My ideas for using the student journals is that I give them an idea and I say that I find that putting an entry into my blog once a week is beneficial for me, so I suggest that they do that, but writing is not always everybody’s cup of tea. Some people find writing very easy and very cathartic and they can go on for a long time, whereas others find writing, and especially about themselves, very difficult. So some of them choose to do it once a week, some once a fortnight, but my only stipulation was that they had to at least do one blog a month – some of them do much more than that. Some of them have even decided that they’ll go halfway – they don’t want to journal online but they still want the sense of being able to sit at their computer and type their journals and send it somewhere, so they email their extracts to me. So as a halfway point that’s quite effective as well, and I can then reply to them and give them comments on their journaling. The same with the blogs actually – I have the addresses of all the students’ blogs and so I can go in and give comments on their blogs and give them helpful advice when I feel that they might need it.

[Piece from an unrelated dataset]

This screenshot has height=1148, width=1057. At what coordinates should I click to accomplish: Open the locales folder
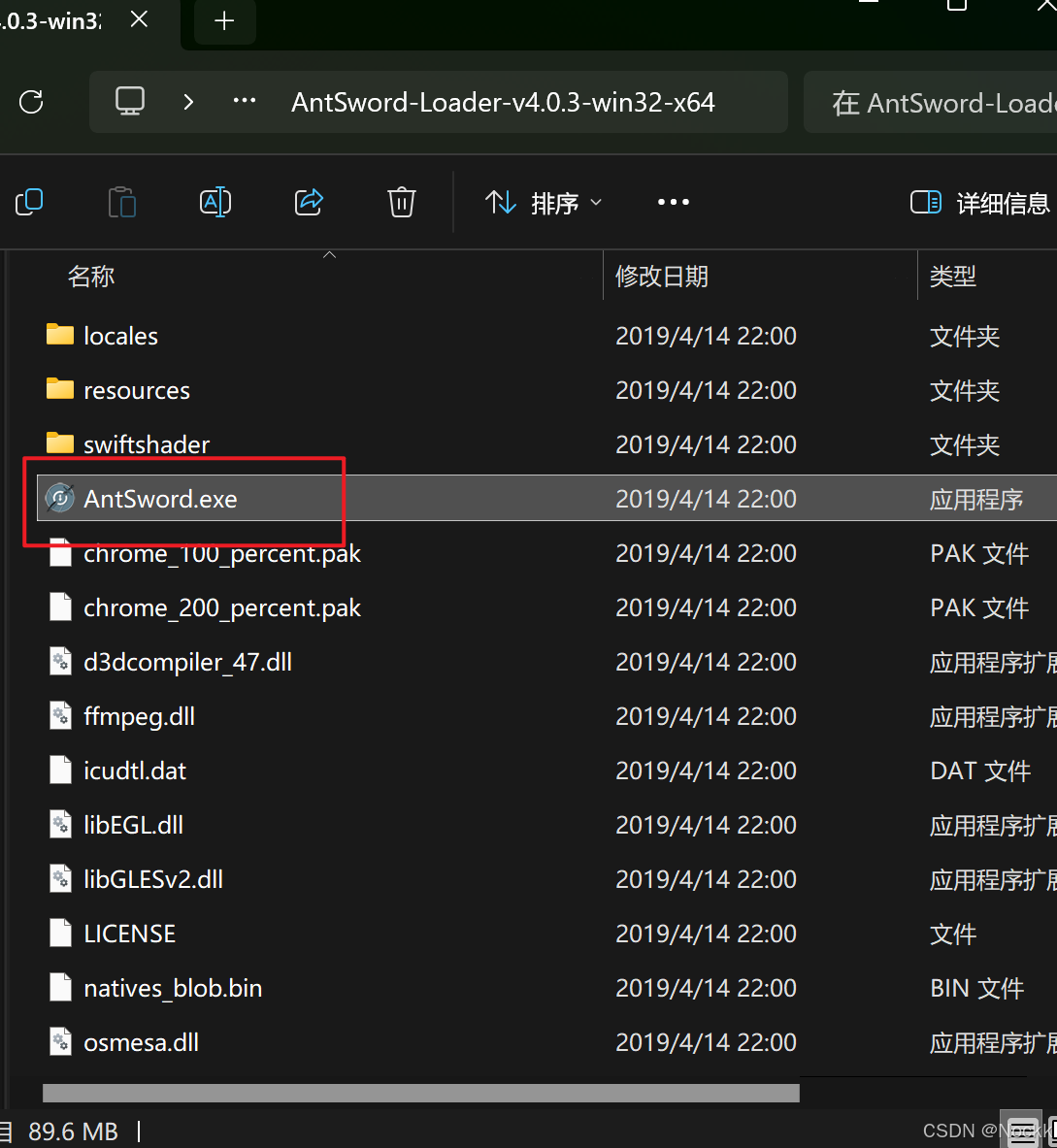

Evaluating the new practice

For evaluation purposes we always use a written survey which we’ve developed and the students are asked to fill out the written survey. The lower-level literacy students are assisted by another student to fill it out. That is one level. Another level is they have discussions in class on it and notes are taken and at some point we are thinking that, with their permission, we might be able to record it and have recorded audio information available on their verbal feedback. We also have feedback from the tutors on how they find using this type of technology with their students and whether in fact they do feel it’s beneficial, what are the drawbacks, are there any, are there any really good things that are happening. We use student feedback in a written form such as we take not of things that they say during the session. For instance, one student during the session said ‘I thought I would hate using the internet because I hate using it at home, but this is fun’. Those types of comments we write down and keep them in a special place and at the end of each project we gather together all the evidence and use it this way.